You're already obsessive about turning out lights.

You've replaced many of your incandescent bulbs with compact fluorescents.

Your electric bill has begun an impressive descent.

But there may be a lighting energy-suck you're overlooking: night-lights.

They perform valuable functions, of course.

For many kids, they're all but lifesavers, keeping the monsters under the bed.

Most adults see simpler benefits: They keep you from stubbing your toe on the way to the bathroom or waking yourself up with a blinding 60-watter.

Yet at what cost, environmentally?

The incandescent night-lights sold in my local big-box store use seven-watt bulbs. Burning just one for 10 hours a night over the course of a year consumes 25 kilowatt hours.
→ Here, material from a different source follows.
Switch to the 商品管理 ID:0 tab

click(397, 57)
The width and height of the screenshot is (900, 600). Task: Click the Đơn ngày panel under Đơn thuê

Think it's inconsequential? What if you could do the same thing for just 1 kWh? That's what the technology of LEDs - light-emitting diodes - brings.

LEDs are even more efficient than compact fluorescents. And they don't contain toxic mercury.

The next holy grail of lighting is to come up with the familiar pear-shaped, screw-in household bulb in LED form. The technology is close, but still not quite there. The lights are too dim and in need of a whiter shade of pale.

But for a night-light, LED technology is perfect.

They come in various styles, most with sensors that automatically turn them off when the room is bright.

They consume from 0.15 to 0.40 watts - roughly one-twentieth that of an incandescent night-light.

If they don't break, one manufacturer claims, they last 100,000 hours, or more than 25 years at 10 hours a night.

They're slightly pricier than incandescents, but the lifetime cost, including the energy, will be less than half.

Still think this is all inconsequential?

What if each if the nation's 116 million households had two night-lights?

If each bulb was seven watts, they would consume 5.9 billion kWh of energy a year. If each bulb was a 0.3-watt LED, the energy drain would be just 254 million kWh.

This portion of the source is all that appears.